| Brief |
Print nothing but the lines below starting at the line that holds "Task: Click the Green color combo box" and ending at the line that holds "is (2198, 1080).", including both, each exactly as written.

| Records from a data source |
==========
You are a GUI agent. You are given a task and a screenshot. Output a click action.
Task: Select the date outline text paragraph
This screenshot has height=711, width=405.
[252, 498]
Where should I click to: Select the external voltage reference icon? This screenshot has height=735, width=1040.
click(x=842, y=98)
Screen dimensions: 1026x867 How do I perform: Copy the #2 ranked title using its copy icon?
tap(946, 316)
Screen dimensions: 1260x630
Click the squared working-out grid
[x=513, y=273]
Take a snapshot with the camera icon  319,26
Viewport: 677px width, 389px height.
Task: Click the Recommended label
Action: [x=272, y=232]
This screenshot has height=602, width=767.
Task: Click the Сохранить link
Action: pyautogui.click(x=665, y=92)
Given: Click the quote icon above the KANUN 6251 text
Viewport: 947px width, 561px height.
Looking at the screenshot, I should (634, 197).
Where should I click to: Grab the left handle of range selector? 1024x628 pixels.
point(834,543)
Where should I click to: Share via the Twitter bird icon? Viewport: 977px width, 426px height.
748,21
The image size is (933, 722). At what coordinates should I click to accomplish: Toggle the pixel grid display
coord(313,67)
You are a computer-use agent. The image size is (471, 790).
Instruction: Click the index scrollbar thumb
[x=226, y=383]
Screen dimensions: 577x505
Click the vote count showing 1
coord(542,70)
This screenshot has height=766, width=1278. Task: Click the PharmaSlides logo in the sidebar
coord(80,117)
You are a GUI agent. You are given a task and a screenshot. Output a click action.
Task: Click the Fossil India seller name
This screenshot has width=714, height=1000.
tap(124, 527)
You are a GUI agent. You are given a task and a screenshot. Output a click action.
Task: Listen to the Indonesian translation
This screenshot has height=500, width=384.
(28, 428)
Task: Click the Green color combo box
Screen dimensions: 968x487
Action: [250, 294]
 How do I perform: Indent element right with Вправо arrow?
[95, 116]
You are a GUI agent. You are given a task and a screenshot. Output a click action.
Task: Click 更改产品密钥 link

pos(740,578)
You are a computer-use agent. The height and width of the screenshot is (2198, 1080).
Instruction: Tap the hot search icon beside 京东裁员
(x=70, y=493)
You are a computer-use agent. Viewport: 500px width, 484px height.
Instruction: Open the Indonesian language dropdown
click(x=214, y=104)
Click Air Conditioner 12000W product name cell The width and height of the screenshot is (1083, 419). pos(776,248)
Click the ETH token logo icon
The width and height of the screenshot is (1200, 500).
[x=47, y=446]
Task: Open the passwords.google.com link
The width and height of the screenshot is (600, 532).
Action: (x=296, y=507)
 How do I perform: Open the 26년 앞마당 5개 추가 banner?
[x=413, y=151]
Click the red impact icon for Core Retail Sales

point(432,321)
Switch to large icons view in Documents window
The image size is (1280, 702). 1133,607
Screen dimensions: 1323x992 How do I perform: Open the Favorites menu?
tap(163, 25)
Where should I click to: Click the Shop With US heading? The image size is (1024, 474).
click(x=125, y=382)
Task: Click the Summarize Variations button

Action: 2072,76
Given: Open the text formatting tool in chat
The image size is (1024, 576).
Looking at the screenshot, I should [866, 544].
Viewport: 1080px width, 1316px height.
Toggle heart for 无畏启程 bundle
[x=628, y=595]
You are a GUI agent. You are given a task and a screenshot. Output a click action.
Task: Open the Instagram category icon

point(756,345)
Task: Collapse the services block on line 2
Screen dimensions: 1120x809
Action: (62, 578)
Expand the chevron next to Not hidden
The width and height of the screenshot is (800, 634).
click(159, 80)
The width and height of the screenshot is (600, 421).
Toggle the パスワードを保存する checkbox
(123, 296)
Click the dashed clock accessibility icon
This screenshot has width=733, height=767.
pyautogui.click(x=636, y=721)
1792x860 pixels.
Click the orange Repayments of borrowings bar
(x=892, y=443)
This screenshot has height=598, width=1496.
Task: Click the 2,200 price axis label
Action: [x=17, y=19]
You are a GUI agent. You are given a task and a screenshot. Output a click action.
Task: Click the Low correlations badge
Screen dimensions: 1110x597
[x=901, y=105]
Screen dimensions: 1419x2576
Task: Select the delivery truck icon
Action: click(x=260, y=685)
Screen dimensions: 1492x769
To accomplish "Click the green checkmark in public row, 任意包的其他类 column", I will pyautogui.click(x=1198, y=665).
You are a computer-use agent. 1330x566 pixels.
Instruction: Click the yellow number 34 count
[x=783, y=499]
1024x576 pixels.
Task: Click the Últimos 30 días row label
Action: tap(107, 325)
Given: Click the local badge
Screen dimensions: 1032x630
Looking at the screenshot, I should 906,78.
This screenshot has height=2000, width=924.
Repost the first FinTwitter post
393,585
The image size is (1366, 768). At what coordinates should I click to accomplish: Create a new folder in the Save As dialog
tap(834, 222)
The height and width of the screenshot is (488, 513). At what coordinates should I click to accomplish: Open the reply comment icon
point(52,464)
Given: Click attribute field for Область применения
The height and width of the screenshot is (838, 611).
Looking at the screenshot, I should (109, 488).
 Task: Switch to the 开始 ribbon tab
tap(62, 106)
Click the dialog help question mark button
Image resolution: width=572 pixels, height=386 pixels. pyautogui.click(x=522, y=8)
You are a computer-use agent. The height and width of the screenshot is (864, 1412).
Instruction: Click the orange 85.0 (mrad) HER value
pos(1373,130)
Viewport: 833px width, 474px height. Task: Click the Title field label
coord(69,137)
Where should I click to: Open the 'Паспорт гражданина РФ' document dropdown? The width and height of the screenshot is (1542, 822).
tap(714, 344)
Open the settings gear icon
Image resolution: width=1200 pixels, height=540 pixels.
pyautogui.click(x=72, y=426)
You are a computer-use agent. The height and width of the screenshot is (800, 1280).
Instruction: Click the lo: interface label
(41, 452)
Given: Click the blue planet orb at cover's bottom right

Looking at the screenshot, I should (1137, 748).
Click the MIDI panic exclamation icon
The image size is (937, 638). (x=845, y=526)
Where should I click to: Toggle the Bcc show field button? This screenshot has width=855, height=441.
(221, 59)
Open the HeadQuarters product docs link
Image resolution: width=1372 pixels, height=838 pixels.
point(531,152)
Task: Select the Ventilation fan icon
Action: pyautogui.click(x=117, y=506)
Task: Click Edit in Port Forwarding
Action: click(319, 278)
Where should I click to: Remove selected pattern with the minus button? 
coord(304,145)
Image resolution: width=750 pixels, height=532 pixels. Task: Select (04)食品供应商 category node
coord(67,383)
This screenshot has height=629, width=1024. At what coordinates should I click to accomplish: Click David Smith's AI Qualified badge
==========
| Response area |
Task: Click the Green color combo box
Screen dimensions: 968x487
Action: [250, 294]
 How do I perform: Indent element right with Вправо arrow?
[95, 116]
You are a GUI agent. You are given a task and a screenshot. Output a click action.
Task: Click 更改产品密钥 link

pos(740,578)
You are a computer-use agent. The height and width of the screenshot is (2198, 1080).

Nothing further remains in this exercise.